An. Asoc. Quím. Argent. v.94 n.1-3 Buenos Aires ene./jul. 2006

 

REGULAR PAPERS

QSPR modeling of metal halides lattice enthalpies

1Castro, E. A.; 2Toropova, A. P.; 2Toropov, A. A.; 2D. Mukhamedjanova, V.

1 INIFTA, Department of Chemistry, Faculty of Exact Sciences, La Plata National University, Suc. 4, C.C. 16, La Plata (B1906ZAA), Argentina,
Fax: 54-221-4254642, E-Mail: castro@quimica.unlp.edu.ar
2 Uzbekistan Republic, Academy of Sciences Geology & Geophysics Institute, 700125, Abdullaev Street 41, Tashkent, Uzbekistan

Received September 14th, 2005. In final form March 31st, 2006
Dedicated to Prof. Imre G. Csizmadia on the occasion of his 75th birthday

Abstract
By means of optimisation correlation of local invariant weights in graph of atomic orbitals, one-variable quantitative structure-property relationships have been obtained. Statistical characteristics of the best of such a model are the following: n = 13, r = 0.9999, s = 1.21 kJ/mol, F = 55060 (training set); n = 7, r = 0.9990, s = 7.68 kJ/mol, F = 2485 (test set)

Resumen
Se ha obtenido una relación estructura-propiedad cuantitativa unidimensional utilizando la optimización de la correlación local invariante de pesos en gráficos de orbitales atómicos. Las características estadísticas de dicho modelo son las siguientes : n = 13, r = 0,9999, s = 1,21 kJ/mol, F = 55060 (conjunto de preparación); n = 7, r = 0,9990, s = 7,68 kJ/mol, F = 2485 (conjunto de prueba)

Introduction
With the exception of the inert gases, all the elements in the periodic table form halides, often in several oxidation states, and halides generally are quite important and common compounds. There are almost as many ways of classifying halides as there are types of halides , and there are many. There are not only binary halides which can range from simple molecules, ionic or molecular lattices to complicated polymers but also oxyhalides, hydroxy halides, and other complex halides of various structural types.
Metal halides are substances of predominantly ionic character, although partial covalence is important in some of them. On the whole there is a uniform gradation from halides which are for all practical purposes purely ionic to those of intermediate character to those essentially covalent. As a rough guide we can consider those halides in which the lattice consists of discrete ions rather than definite molecular units to be basically ionic, although there may still be considerable covalence in the metal-halogen interaction. The size and polarizability of the halide ion is also important in determining the character of the halide. Thus we have the rather classic case of the aluminium halides, where AlF3 is basically ionic, whereas AlCl3, AlBr3, and AlI3 exist as covalent dimers.
Metal fluorides have a higher heat of formation than the remaining alkaline metal halides and this feature is due to the reduced heat of formation of the F2 molecule and the high lattice energy of the compounds themselves. Heat of formation of fluorides decreases when the cation volumes increase, but in the remaining halides this behaviour is just the opposite. This is due to the fact that the magnitude 1/(ranion + rcation) decreases rapidly in the fluoride series due to the smaller anion size. This change has more influence than the decrease of the ionisation potentials and sublimation energies of the corresponding metals.

### Written tasks
a) Copy the records below, starting with the line that contains "Switch to the Apps tab" and going on through the line that contains "tap(657, 22)".
b) Continue the paper on metal halide lattice enthalpies from the point where it stops.

### Record list
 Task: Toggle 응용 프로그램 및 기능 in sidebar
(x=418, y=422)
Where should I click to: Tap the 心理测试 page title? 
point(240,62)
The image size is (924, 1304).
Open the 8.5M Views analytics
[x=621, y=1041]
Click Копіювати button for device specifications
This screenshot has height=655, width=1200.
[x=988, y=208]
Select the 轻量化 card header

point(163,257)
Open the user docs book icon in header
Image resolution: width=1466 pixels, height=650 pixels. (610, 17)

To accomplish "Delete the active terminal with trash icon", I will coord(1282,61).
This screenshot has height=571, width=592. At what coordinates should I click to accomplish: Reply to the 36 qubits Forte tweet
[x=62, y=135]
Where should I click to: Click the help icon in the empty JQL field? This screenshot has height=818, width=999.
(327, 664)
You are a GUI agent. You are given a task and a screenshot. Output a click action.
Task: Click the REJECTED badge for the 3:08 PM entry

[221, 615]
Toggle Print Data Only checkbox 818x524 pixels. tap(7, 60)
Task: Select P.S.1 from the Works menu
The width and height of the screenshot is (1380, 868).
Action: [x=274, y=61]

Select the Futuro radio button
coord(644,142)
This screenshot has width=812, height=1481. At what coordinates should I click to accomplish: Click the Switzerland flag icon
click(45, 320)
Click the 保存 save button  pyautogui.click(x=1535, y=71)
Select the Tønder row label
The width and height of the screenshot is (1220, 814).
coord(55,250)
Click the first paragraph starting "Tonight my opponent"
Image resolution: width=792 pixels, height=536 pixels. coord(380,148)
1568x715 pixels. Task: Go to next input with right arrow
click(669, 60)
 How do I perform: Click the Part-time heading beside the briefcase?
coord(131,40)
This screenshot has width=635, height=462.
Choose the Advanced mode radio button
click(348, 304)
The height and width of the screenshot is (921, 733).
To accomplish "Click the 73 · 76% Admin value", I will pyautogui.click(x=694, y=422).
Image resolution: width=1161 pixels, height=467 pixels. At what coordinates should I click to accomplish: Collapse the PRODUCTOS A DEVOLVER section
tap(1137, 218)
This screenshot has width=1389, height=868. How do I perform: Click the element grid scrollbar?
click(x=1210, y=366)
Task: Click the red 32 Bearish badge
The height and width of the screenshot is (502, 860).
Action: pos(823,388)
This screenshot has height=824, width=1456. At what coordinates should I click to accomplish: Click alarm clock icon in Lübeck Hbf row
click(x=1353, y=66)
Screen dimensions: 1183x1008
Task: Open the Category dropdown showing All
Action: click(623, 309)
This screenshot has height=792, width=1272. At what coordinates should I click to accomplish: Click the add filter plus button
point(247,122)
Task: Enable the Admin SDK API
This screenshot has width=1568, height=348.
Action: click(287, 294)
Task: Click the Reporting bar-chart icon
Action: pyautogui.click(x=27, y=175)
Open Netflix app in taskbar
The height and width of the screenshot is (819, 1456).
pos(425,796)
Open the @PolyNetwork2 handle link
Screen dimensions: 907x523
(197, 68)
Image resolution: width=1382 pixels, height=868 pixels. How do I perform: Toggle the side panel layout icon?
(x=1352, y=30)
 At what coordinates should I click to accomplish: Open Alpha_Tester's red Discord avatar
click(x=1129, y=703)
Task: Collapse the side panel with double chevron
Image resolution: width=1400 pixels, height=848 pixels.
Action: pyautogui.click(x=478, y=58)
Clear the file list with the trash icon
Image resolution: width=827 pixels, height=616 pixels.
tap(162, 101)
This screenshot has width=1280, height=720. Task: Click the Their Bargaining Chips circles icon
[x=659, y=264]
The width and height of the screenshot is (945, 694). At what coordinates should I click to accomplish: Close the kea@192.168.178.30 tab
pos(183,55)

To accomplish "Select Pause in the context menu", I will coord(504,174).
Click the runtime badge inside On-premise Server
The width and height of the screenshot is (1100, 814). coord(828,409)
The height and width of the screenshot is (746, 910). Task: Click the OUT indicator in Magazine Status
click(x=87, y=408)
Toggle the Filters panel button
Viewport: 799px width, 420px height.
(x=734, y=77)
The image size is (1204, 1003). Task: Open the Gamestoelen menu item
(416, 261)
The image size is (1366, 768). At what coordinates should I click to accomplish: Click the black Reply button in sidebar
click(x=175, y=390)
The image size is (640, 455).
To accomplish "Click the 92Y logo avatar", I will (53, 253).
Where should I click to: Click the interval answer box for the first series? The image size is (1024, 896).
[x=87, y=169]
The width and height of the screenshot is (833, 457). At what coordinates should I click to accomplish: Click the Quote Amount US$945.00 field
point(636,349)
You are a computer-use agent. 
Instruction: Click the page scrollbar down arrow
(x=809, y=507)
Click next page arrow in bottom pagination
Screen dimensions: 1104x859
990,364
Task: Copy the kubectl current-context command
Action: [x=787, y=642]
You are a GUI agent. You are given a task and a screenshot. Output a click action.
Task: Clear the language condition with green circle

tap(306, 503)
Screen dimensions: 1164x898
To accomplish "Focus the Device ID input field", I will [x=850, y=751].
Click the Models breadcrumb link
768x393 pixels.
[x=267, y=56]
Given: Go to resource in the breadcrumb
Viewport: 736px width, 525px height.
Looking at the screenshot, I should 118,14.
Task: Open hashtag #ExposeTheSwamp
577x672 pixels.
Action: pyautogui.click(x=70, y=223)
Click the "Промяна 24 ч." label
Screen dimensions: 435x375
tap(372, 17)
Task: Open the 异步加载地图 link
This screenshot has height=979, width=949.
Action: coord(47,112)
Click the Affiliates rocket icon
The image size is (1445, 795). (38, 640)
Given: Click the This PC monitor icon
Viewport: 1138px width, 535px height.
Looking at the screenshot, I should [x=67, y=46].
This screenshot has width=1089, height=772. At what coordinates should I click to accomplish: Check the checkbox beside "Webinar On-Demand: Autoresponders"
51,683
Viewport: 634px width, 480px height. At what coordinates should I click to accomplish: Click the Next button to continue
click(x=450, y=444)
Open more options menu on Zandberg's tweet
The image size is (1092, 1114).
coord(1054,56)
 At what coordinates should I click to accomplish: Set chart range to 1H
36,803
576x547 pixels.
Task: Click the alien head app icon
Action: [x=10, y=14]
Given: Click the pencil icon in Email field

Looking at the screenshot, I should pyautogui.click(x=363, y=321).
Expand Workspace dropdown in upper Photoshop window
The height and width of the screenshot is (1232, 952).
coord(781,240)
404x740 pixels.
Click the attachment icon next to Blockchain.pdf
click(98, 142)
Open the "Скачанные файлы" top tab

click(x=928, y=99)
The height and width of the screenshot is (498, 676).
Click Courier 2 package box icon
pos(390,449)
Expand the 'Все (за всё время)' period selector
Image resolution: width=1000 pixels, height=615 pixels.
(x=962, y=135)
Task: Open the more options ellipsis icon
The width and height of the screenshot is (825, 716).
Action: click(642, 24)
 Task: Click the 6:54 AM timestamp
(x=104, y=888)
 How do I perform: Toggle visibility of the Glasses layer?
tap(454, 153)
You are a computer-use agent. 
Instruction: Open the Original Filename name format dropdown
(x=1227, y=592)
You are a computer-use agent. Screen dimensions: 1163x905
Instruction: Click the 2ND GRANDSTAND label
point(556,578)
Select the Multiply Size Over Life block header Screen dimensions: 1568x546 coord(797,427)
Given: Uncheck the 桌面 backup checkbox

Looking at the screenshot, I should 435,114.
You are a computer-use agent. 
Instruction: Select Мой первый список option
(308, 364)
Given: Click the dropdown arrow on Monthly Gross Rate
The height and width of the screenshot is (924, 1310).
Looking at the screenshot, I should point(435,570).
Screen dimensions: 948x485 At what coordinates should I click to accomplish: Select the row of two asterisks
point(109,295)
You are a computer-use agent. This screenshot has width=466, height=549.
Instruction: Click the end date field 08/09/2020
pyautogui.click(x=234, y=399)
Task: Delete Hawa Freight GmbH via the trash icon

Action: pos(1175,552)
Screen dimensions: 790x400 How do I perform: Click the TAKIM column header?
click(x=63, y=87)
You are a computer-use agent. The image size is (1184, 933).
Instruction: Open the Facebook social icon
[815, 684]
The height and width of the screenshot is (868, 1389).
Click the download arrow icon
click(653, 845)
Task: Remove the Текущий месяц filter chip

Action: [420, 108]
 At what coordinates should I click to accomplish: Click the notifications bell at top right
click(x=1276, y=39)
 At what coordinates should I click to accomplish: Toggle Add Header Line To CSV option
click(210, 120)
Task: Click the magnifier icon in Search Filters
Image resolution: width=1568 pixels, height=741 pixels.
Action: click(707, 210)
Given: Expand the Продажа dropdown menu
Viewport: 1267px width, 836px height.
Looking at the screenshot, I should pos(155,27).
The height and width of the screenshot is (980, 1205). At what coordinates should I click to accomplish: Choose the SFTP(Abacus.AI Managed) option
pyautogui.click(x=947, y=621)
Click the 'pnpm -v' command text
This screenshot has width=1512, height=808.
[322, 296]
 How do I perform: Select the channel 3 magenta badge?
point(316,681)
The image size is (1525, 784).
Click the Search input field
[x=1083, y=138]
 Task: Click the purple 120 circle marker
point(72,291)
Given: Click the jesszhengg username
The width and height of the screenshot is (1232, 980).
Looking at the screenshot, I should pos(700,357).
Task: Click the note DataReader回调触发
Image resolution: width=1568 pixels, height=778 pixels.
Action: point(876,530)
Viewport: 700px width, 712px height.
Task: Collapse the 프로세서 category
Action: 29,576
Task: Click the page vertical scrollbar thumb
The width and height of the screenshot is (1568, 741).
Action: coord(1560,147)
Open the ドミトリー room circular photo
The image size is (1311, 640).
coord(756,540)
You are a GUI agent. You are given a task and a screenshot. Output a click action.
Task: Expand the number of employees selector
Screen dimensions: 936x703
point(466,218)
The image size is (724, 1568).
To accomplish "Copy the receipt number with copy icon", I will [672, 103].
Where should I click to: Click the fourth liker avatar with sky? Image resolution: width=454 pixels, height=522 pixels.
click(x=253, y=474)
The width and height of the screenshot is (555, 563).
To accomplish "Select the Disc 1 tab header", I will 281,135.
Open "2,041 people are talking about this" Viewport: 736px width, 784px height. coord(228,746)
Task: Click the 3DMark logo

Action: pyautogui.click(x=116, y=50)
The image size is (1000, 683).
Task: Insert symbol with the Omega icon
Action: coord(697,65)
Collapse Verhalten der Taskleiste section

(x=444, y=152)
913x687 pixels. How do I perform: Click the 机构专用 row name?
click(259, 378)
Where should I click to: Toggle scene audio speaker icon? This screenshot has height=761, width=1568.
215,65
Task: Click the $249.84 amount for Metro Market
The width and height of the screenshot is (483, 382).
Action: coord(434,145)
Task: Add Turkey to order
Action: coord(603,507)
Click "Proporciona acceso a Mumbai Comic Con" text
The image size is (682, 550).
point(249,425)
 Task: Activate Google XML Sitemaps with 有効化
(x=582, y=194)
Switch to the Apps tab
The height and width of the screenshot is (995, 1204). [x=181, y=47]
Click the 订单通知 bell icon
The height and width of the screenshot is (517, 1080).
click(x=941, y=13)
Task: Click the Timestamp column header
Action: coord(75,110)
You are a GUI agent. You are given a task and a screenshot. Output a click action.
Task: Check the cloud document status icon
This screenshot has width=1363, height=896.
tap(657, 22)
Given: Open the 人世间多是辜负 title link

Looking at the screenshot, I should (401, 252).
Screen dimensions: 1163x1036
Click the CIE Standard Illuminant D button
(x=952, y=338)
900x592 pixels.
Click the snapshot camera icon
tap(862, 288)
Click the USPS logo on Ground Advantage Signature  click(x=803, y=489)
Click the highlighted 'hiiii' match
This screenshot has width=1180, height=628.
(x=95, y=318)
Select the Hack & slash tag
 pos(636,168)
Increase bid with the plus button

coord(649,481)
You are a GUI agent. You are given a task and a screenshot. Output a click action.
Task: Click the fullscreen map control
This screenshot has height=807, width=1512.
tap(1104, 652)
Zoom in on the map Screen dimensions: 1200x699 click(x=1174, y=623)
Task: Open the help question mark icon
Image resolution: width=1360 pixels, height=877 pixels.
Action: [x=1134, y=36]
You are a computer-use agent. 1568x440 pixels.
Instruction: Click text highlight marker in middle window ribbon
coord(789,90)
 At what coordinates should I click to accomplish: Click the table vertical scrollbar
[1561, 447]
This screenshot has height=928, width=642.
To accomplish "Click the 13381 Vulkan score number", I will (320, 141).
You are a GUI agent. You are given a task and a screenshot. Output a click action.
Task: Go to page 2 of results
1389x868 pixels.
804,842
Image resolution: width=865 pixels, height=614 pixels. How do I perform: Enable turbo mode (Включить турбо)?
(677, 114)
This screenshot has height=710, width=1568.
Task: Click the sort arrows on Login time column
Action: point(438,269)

### Answers to the tasks
a)
Switch to the Apps tab
The height and width of the screenshot is (995, 1204). [x=181, y=47]
Click the 订单通知 bell icon
The height and width of the screenshot is (517, 1080).
click(x=941, y=13)
Task: Click the Timestamp column header
Action: coord(75,110)
You are a GUI agent. You are given a task and a screenshot. Output a click action.
Task: Check the cloud document status icon
This screenshot has width=1363, height=896.
tap(657, 22)

b)
Heat of formation of chlorides, bromides and iodides increase descending along I, II, IIIA, IVA and VA groups. In the remaining groups of the periodic table in general the inverse behaviour is observed, although there are some interesting enough irregularities, specially in the first two periods. The heat of formation of hypothetical halides can be calculated by means of standard treatments. Numerical models of physical and chemical properties of metal halides in general and their enthalpies in particular have many interesting applications in so diverse fields such as inorganic chemistry, physical chemistry and geochemistry [1].
Study of structure-property and structure-activity relationship continues to attract considerable attention in chemical literature. Various statistical methods have been found useful in such studies, including the Principal Component Analysis [2], the Pattern Recognition [3], the Partial Square method [4], the Artificial Neural Networks [5].The oldest data reduction method, the Multiple Regression Analysis (MRA) [6], is currently widely used. Most molecular descriptors used in MRA are characterized by fixed numerical values, which are independent of the property/activity under consideration [7]. To better describe the property/activity studies, Randic proposed the employment of some flexible descriptors [8-11] to improve regression results, with the idea that a variable parameter undergoes change during the regression analysis.
Hydrogen-suppressed and hydrogen-filled molecular graphs, which are a particular sort of valuable resource to define variable descriptors, are used as a particular representation of molecular structure in quantitative structure-property relationships (QSPR) of organic compounds, but they are not good tools to encode the main features of molecular structure of inorganic substances such as different crystalline arrangements. However, these substances are object of research works in mineralogy, geochemistry, and geology itself. Under such circumstances, it is preferable to use an alternative set of variable descriptors, recently described as graph of atomic orbitals (GAO) [1, 12-15].
The present study aims to estimate the capabilities of using the GAO approach in QSPR modelling of enthalpies of metal halides and to compare the results with available experimental data.

Method
Two types of molecular graphs are under consideration in this study. The first type calculated with classical molecular graphs (MG) of two vertices (metal and halogen) and one edge. Descriptors for such graphs are calculated as

where Ak denotes a metal or a halogen, N is the number of vertices and CW stands for Correlation Weights. The dk is the vertex degree in MG. In the case of the metal halides under consideration, dk= 1.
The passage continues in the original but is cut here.